What to produce »
Please copy the data starting with the line that contains "This screenshot has width=1024, height=608." and going on through the line that contains "This screenshot has height=768, width=911.", with "coupon" changed to "voucher" and all else left as it is.

** start Dataset rows **

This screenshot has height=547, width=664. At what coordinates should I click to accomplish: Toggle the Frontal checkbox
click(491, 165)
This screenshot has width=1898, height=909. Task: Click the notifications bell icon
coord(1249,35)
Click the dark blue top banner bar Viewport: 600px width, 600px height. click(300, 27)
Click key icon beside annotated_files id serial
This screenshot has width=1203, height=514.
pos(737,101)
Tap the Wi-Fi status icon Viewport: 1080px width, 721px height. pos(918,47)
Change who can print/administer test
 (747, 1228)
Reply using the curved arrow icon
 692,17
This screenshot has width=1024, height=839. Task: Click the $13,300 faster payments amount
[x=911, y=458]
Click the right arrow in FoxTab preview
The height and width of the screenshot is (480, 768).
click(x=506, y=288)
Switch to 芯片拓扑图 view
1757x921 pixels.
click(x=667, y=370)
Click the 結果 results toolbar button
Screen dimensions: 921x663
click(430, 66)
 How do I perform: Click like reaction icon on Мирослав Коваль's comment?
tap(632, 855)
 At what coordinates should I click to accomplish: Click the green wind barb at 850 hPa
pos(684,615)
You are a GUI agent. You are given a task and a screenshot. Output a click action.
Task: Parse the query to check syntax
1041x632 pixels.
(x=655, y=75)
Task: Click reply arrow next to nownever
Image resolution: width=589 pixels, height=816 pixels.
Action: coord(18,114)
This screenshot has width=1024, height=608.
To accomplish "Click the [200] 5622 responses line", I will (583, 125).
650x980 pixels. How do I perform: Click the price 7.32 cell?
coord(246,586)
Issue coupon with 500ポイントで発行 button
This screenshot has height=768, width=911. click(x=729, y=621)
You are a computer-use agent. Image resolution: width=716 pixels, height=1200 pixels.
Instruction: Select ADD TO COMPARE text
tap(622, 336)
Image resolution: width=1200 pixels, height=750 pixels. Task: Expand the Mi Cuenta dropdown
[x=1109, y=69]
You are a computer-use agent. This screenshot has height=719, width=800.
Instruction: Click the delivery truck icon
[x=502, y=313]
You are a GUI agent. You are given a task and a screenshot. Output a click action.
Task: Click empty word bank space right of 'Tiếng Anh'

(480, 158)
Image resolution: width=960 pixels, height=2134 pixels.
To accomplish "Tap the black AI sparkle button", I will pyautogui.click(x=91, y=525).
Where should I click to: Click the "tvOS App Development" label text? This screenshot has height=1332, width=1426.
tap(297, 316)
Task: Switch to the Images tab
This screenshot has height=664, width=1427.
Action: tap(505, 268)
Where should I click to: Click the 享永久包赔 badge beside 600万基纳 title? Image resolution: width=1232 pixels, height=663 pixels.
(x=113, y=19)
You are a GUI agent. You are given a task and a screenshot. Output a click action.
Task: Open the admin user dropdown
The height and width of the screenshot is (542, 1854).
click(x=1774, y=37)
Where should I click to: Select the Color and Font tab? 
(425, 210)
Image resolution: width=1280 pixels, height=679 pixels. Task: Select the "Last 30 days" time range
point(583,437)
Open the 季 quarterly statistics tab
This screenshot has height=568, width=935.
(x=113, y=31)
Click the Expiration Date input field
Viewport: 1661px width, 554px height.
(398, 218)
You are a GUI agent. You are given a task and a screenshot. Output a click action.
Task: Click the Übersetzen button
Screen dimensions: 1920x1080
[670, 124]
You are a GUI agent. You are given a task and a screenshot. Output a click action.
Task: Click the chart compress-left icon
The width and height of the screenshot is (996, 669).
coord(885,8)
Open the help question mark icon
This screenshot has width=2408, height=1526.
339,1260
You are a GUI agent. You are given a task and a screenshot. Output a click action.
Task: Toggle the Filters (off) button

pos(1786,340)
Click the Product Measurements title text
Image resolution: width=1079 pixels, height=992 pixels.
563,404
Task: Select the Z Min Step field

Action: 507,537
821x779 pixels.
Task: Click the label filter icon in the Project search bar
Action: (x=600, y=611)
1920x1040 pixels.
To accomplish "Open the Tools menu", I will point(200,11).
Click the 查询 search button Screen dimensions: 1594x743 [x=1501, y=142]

** end Dataset rows **

The completed task »
This screenshot has width=1024, height=608.
To accomplish "Click the [200] 5622 responses line", I will (583, 125).
650x980 pixels. How do I perform: Click the price 7.32 cell?
coord(246,586)
Issue voucher with 500ポイントで発行 button
This screenshot has height=768, width=911. click(x=729, y=621)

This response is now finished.